Boeing took a $3.5 billion pre-tax charge on its 787 Dreamliners after production issues prevented the company from delivering the planes to airlines for most of the last 15 months.

The company, however, said Wednesday that it generated positive cash flow in the fourth quarter, hitting that key milestone earlier than Boeing executives forecast. It was driven by a jump in deliveries last year of its 737 Max after regulators lifted bans on the jets after two fatal crashes.

Here’s how the company performed compared with analysts’ estimates complied by Refinitiv:

Adjusted results: A loss of $7.69 a share vs. an expected loss of 42 cents a share.
Revenue: $14.79 billion vs. $16.59 billion, expected.

Boeing lost $4.29 billion last year, its third annual loss in a row as the pandemic and production issues continued to hurt its bottom line. It’s an improvement from 2020 when the company lost $11.94 billion.

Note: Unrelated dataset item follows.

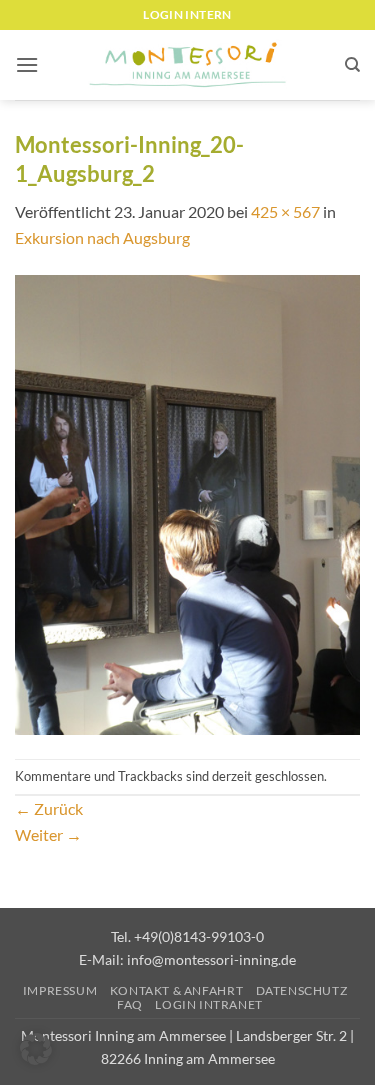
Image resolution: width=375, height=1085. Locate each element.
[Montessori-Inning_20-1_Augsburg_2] (187, 502)
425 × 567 (285, 211)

For the fourth-quarter, Boeing reported a net loss of $4.16 billion, less than half of the $8.44 billion it lost a year earlier. Sales fell 3% from a year ago to $14.79 billion, lower than the $16.59 billion analysts expected.

“2021 was a key rebuilding year for us, and together, we overcame significant hurdles,” CEO David Calhoun said in a note to employees on Wednesday. “While we have more work to do, I am confident that we are well positioned to accelerate our progress in 2022 and beyond.”

Boeing’s aircraft sales and deliveries surged last year but handovers of new planes to airlines still trailed rival Airbus.

Boeing has been hamstrung by the pause in deliveries of its 787 Dreamliners for much of the past year due to a series of manufacturing flaws, challenging customers like American Airlines and Hawaiian Airlines.

American Airlines last month said it would trim its international schedule because of 787 delivery delays. The carrier’s CFO Derek Kerr said on an earnings call last week that Boeing was already paying penalties for the delays and “will compensate us for the losses” if there are additional delays.

The aircraft manufacturer has slashed Dreamliner production, which has driven up costs. The entire debacle is expected to cost it $5.5 billion, which includes $2 billion in additional costs through 2023.

Still, Calhoun has said he expects the worst is behind the aviation sector after the pandemic devastated travel demand. Airline executives earlier in January said they expect international travel demand to rebound this spring and summer after travel restrictions were lifted in recent months.

Boeing and Airbus supplier General Electric on Tuesday forecast a 20% increase in revenue this year in its key aviation unit, which produces and repairs aircraft engines.

The company will hold a 10:30 a.m. ET call with analysts, when executives are likely to be quizzed about its production pace, supply chain issues and potential impacts on the company from rising tensions over Ukraine.